The immigrant advantage
Blurb: Newly arrived Canadians often have a hard time landing their first job. Companies should take a harder look, because they can add a lot of value.

Immigration has historically been one Canada's greatest growth engines. However during recent decades many businesses have been slower to hire newly arrived Canadians. According to one professional they are making a big mistake.

"It's very hard to get into this country," said Tracey Greenberg, a trainer at Jewish Employment Montreal. "If someone does manage it, they probably have a good education, lots of experience or specialized knowledge that Canadian companies can use."

Greenberg recently founded a networking group of newly arrived Canadians, who are trying to get their foot in the door in Montreal's tough job market. Participants meet regularly to share experiences and exchange information. During the several months the group has operated, Greenberg has been consistently impressed at the talent and drive of many of the immigrants she meets. Despite this, getting a crack at Canadian experience remains a challenge for many.

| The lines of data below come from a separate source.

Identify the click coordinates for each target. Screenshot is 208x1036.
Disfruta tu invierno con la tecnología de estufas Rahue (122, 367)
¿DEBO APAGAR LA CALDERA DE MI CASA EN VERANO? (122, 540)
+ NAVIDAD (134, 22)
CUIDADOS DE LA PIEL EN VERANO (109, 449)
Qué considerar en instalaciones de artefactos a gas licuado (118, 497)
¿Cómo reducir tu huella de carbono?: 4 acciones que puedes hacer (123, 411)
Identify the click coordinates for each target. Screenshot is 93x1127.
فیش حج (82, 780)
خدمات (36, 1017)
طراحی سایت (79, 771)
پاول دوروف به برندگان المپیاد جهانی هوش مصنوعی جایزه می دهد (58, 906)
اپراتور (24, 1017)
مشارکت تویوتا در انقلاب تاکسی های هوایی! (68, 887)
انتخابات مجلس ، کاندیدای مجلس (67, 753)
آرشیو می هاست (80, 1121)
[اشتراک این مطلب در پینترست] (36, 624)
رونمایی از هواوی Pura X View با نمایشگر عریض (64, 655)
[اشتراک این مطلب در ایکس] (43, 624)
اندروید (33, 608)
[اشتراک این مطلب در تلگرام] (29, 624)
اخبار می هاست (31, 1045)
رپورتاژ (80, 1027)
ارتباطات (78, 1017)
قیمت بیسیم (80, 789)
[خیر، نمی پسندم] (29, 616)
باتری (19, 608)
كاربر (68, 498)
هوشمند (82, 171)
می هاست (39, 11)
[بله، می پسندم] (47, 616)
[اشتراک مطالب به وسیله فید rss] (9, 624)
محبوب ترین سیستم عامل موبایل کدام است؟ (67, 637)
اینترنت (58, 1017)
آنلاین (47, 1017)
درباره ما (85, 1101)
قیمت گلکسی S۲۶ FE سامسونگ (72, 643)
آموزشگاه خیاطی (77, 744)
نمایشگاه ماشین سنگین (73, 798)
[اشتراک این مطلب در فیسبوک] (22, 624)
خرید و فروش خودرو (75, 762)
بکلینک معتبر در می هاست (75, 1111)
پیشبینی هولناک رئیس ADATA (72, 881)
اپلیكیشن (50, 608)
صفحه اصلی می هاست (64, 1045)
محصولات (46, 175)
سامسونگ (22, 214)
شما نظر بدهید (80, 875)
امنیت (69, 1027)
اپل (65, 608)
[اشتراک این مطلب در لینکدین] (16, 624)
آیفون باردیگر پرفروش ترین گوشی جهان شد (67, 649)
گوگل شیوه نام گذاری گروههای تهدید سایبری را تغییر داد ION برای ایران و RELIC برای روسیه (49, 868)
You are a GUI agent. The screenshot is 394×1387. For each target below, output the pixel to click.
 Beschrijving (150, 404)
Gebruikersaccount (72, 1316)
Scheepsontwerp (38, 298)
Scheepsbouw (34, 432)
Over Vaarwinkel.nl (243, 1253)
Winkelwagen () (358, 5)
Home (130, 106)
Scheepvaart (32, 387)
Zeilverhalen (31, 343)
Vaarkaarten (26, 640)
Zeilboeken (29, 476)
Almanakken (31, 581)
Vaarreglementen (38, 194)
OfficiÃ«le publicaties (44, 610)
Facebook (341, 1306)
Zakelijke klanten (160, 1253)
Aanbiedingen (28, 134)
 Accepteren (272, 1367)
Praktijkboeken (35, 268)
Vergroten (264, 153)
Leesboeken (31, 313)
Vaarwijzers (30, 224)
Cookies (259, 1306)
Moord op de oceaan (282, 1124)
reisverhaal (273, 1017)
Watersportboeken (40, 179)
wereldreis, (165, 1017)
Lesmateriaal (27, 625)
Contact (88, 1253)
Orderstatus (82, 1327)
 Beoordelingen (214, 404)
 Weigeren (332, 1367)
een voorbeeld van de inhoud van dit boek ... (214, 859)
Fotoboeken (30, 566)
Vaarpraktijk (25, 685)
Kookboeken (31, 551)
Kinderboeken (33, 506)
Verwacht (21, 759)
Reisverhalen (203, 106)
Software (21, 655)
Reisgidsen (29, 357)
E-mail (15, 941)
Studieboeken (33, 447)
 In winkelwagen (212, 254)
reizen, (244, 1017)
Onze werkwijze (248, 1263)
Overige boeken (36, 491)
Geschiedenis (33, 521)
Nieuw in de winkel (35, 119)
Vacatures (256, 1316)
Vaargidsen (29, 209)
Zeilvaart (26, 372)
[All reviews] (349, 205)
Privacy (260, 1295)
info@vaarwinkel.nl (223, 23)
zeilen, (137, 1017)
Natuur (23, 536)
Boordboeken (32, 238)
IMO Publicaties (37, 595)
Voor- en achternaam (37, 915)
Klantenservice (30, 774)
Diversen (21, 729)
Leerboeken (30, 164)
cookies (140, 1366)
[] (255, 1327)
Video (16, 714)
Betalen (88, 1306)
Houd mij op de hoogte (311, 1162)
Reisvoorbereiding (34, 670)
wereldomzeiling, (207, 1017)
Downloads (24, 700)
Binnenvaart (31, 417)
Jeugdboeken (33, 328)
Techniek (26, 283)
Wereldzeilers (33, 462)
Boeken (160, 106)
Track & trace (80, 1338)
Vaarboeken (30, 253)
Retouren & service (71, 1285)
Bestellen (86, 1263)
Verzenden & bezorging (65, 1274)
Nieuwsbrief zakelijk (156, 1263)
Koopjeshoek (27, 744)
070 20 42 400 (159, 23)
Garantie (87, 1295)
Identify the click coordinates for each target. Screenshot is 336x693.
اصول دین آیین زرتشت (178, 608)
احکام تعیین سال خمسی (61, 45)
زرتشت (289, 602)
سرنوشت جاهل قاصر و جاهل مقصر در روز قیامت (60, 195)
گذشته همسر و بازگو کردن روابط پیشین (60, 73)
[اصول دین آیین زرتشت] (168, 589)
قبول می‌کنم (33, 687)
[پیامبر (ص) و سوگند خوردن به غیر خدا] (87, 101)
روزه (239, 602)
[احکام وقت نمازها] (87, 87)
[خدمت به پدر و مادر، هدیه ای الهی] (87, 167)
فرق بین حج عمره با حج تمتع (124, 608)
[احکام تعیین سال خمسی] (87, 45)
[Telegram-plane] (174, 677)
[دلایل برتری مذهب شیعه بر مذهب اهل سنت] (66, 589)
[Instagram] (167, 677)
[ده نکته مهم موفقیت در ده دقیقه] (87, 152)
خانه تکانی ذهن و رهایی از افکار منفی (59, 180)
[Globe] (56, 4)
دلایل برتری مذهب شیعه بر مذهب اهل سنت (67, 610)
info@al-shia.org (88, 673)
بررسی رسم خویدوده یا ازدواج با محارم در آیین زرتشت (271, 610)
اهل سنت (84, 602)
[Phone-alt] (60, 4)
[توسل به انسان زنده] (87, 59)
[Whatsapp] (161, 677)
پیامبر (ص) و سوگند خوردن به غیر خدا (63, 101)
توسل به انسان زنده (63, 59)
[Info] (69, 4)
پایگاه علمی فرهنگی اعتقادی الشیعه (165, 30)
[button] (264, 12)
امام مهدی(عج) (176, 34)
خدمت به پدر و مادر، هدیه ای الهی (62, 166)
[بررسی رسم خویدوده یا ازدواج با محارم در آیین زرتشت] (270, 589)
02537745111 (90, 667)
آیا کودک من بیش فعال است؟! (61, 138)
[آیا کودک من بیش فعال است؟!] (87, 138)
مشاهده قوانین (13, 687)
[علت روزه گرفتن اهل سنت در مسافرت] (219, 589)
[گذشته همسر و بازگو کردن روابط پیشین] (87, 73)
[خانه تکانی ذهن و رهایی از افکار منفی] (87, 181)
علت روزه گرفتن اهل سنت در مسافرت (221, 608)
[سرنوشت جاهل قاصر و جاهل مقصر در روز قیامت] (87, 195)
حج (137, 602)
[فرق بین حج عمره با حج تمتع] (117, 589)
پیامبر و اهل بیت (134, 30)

In some cases it's just bad timing. For example Ilan Halberstam, a recent arrival from France, has a solid background in bio-technology, which many acknowledge as one of the most promising fields in coming decades. Yet despite his impressive credentials, -- an M. Sc. In biology and another M. Sc. in administrative science, --he has been unable to land a position in project management.

"I have talked to many companies, but the industry is going through a tough time in Quebec right now," Halberstam said. "I guess I'll just have to keep on trying."

Other recent immigrants like Alicia Bebenek, an architect and urban planner who arrived recently from Poland, have experience, but are missing specialized skills that are needed to function in a Canadian business environment.

"I have never worked on a computer. It's my big weakness," said Bebenek, who has completed work on several freelance residential projects, but is still looking for her first full time job. "But I am willing to learn if someone will give me a chance."

Edward Rijer, didn't wait before seeking out training to help him fit in to the Quebec business environment. Rijer, grew up in the former Soviet Union and studied at the University of Moscow. He lived in Israel and worked in both Germany and Denmark, before moving on to Canada. Although he has extensive business experience, particularly in the field of logistics, Rjer didn't hesitate to register in an international trade program at LaSalle College to beef up his credentials.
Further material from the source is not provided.